At the same time, workforce upskilling was ranked as one of SMEs’ lowest priorities, with only 3% of respondents flagging this as an immediate focus. To nudge SMEs to upskill their employees, DBS has brought its popular DBS Academy online so that SMEs can easily access free bite-sized training sessions run by industry practitioners from the comfort of home. DBS’ SME Academy facilitated learning for over 1,500 SMEs across the region in 2019. DBS is also working with industry partners and Government agencies to roll out a series of webinars on the capabilities SMEs will require in the post Covid-19 economy, as well as avenues for SMEs to send their employees for more in-depth training.
SMEs keen on making a positive difference to the community beyond their business
A silver lining that has emerged from the extended Circuit Breaker period is that eight in ten SMEs are now starting to think beyond their own business and to be more sensitive to the needs of the wider community. Half of this group were also open to tapping on opportunities created by DBS to give back.
DBS has started partnering its SMEs to give back during this time of economic uncertainty. The bank is currently working with 23 of its SMEs and social enterprises in the F&B sector to provide some 400,000 meals to the elderly and low-income in Singapore. In doing so, SMEs are able to make a real difference to the lives of those who need a helping hand, even as DBS provides much-needed support to its clients in the F&B sector.
Tee added, “It is encouraging to learn that so many of our SMEs share DBS’ commitment to be an organisation of purpose and are consciously thinking of how they can make a positive impact on society. Going forward, we will be ramping up our efforts to introduce more creative opportunities to partner SMEs in giving back to the community.”

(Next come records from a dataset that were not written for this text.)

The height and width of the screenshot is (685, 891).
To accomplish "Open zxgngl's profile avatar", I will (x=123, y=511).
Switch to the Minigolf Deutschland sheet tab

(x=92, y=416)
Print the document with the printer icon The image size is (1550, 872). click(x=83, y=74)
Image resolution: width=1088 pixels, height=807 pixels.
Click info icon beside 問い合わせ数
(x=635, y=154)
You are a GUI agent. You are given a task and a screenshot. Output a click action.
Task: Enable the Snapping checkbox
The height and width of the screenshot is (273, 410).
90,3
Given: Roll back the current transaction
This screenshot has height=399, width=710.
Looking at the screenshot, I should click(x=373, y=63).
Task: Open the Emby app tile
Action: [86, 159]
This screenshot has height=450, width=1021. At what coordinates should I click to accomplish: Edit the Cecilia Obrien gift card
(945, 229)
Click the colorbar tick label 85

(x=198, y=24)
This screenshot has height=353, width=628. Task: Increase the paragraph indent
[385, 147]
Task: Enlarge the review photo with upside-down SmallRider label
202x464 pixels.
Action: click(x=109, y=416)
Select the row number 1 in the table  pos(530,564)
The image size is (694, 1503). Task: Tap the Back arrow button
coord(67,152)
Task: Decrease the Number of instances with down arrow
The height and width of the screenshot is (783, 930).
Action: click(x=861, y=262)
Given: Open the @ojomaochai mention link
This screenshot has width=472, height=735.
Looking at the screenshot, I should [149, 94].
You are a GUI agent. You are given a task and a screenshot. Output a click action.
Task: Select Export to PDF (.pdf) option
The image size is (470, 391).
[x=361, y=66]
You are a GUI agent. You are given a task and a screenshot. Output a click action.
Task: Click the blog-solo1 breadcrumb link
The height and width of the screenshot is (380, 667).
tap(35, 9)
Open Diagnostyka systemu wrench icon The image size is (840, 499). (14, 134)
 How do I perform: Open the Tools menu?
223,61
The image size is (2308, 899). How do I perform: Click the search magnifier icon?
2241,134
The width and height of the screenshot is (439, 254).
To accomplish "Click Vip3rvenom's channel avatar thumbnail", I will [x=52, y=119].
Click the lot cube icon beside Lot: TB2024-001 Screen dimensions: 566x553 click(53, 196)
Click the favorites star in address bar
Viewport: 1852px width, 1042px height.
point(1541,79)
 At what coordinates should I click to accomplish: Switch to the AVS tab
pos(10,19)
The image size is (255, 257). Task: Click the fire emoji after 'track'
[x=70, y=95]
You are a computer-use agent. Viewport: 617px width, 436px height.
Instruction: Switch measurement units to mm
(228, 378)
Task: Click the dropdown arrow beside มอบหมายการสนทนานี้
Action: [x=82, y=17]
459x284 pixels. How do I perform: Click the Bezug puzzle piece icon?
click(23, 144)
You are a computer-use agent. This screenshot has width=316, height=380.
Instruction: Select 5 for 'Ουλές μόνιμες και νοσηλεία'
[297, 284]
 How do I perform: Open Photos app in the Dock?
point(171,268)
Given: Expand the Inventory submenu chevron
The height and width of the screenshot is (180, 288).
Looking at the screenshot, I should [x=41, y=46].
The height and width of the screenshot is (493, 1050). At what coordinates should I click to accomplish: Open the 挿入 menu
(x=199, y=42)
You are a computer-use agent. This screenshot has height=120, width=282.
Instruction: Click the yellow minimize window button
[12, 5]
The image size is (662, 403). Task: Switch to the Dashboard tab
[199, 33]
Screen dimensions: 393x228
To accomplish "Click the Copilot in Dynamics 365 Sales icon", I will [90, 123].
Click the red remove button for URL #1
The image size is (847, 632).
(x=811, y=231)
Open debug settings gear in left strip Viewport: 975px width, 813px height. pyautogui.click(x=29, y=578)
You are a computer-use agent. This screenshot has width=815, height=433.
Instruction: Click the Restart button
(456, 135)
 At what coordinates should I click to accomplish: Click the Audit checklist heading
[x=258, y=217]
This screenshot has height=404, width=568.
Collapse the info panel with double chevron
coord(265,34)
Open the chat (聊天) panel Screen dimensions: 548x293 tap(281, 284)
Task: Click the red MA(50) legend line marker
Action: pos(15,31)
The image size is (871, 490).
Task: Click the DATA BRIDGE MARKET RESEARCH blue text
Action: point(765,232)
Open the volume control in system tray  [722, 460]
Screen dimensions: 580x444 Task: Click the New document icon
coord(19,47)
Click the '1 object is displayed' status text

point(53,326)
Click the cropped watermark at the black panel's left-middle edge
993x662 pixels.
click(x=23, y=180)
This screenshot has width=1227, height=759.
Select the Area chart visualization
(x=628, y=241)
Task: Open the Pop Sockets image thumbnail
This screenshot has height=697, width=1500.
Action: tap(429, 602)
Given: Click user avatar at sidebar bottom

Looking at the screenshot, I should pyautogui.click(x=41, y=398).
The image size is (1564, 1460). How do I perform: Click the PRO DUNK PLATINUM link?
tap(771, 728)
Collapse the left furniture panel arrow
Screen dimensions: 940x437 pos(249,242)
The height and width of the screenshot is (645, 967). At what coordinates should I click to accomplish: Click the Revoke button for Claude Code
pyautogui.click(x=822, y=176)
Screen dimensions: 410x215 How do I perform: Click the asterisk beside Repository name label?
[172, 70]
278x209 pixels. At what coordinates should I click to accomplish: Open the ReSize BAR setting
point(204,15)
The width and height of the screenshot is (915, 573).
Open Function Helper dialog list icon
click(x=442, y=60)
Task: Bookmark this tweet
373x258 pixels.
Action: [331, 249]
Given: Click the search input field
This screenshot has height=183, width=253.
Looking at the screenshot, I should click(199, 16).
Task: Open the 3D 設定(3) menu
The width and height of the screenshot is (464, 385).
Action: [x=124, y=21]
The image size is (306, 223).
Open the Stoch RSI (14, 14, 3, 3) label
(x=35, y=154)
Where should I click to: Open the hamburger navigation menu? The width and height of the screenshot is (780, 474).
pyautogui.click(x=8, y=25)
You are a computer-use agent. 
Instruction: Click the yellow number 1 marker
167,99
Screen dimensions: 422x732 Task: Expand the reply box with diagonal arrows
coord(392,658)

Pang Lim, Executive Chairman and Chief Executive Officer of Koufu, said, “As a longstanding client of DBS, Koufu is pleased to participate in DBS’ efforts to help the more vulnerable communities in Singapore impacted by the Covid-19 situation. This is in line with Koufu’s belief in creating positive impact on society, which is especially important during this challenging period, when now, more than ever, we need to stay united. We also appreciate how DBS has taken a win-win approach by driving business back to the F&B sector, which has been hit hard by Covid-19, while giving back to the community at the same time.”